The future of specialties like 1-Bromo-4-(1,1-difluoroethyl)benzene depends on consistent supply, ongoing advances in green manufacturing, and the demonstrated value it brings to scientific and commercial projects. The past decade has seen a persistent shift toward adopting more functionalized aromatic building blocks, with the difluoroethyl group rising in favor for its hydrophobic tuning and metabolic advantages. Startups and pharma giants alike push for diversified compound libraries; the ability to quickly access such a motif is often what differentiates routine work from true progress.

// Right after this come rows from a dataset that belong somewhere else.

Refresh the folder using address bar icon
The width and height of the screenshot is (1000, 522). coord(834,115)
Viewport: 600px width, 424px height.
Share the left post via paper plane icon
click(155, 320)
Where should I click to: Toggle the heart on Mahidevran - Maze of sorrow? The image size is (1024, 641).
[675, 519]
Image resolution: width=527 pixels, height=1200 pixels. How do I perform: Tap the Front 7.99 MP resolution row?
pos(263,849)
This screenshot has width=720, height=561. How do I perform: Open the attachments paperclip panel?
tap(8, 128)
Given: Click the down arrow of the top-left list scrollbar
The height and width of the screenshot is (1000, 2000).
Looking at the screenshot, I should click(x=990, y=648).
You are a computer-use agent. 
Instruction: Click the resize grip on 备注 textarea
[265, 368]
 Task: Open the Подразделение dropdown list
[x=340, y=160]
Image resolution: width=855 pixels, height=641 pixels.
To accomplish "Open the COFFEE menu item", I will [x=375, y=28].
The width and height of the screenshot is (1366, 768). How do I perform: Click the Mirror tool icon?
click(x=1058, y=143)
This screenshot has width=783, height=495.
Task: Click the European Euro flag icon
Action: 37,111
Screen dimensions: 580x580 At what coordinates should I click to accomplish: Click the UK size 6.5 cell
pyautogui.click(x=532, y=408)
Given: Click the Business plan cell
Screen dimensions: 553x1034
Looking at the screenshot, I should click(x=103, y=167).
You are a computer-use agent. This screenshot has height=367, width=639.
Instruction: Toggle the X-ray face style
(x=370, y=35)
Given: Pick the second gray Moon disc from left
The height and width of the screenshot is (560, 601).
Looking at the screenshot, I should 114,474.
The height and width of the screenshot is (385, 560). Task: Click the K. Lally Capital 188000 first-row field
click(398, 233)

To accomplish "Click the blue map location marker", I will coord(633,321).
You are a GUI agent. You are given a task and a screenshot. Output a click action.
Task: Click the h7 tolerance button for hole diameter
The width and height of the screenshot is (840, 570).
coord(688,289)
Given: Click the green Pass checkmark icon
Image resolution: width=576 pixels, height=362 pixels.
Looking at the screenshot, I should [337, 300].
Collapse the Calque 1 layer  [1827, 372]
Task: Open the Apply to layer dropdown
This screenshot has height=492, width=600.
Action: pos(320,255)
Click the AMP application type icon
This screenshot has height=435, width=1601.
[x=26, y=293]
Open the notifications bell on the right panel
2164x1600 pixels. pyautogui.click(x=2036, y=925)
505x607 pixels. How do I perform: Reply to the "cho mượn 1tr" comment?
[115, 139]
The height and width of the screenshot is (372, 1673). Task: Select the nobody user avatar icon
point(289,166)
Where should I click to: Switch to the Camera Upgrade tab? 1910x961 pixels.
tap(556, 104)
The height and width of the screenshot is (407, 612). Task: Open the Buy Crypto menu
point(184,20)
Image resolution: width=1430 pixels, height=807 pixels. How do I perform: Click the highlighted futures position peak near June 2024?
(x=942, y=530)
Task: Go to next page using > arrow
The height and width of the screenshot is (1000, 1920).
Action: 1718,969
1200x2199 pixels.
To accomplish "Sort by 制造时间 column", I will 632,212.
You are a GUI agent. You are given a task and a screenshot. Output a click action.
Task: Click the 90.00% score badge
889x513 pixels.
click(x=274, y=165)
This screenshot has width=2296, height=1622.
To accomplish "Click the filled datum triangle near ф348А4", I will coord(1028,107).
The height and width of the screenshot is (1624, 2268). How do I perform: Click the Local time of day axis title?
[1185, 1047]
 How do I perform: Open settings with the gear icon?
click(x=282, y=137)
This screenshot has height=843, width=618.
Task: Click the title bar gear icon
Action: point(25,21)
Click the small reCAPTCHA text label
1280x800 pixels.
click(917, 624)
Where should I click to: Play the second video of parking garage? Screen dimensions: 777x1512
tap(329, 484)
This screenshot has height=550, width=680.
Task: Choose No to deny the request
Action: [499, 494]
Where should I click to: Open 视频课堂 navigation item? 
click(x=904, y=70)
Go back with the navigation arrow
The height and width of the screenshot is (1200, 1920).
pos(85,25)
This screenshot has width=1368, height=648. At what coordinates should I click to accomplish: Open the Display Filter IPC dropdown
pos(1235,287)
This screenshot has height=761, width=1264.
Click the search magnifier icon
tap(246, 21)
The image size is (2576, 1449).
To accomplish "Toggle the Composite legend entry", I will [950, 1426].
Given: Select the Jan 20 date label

Most teams don’t just look for theoretical performance—they want compounds that get the job done, within budget, and with a clear record of reliability. It’s not just about the current project, but about setting the stage for new breakthroughs. This product’s role as a quick-hit intermediate, a stepping stone to real-world molecules with utility—from medicinal chemistry candidates to specialty materials and agrochemical agents—reflects a broader trend toward higher-performing, more specific aromatic fragments.
No conversation about specialty chemicals should ignore barriers to access. Availability in sufficient quantity, consistent purity, and transparent sourcing all play vital roles. One challenge that often crops up emerges from shipping delays or customs hurdles imposed on fluorinated chemicals. As demand grows, more regional suppliers step in, but the gap between need and delivery time can bottleneck even the best-planned project. Simple steps—choosing suppliers with a proven delivery track record, planning inventories conservatively, sharing resources between research groups—can keep critical work moving on schedule.
Cost also distinguishes 1-Bromo-4-(1,1-difluoroethyl)benzene from run-of-the-mill halogenated aromatics. The difluoroethyl synthesis is more complex, which brings higher pricing. Project leadership can offset these costs with careful route design, using more valuable intermediates early to minimize late-stage failures. Sourcing teams help by pooling orders or locking in pricing through longer-term supplier agreements, which I’ve seen flatten otherwise unpredictable budgets.
The regulatory environment for importing and working with halogenated, fluorinated building blocks varies widely. Laboratories outfitted to handle documentation and compliance swiftly gain first-mover advantage. Staying ahead of requirements—whether for import/export controls, worker safety training, or waste management—pays long-term dividends by keeping workflows uninterrupted and regulatory risks low.
For anyone aiming to expand their chemical toolkit, 1-Bromo-4-(1,1-difluoroethyl)benzene stands out as a reliable, high-functionality aromatic intermediate. Its presence reflects the growing emphasis on high-value, highly functionalized fragments—building blocks that contribute stability, selectivity, and improved molecular properties. The distinct presence of a difluoroethyl side chain, paired with classic bromine reactivity, lets teams confidently pursue novel reactions and robust products.
Practical know-how, careful supply management, and a focus on high-purity sourcing establish the base for real results. My hands-on experience has shown this compound delivers in complex synthetic routes, holds up under a range of conditions, and adds genuine value when compared to less specialized analogs. With greater transparency in supply and more sustainable process development on the horizon, this is one intermediate ready to meet the demands of modern science and industry.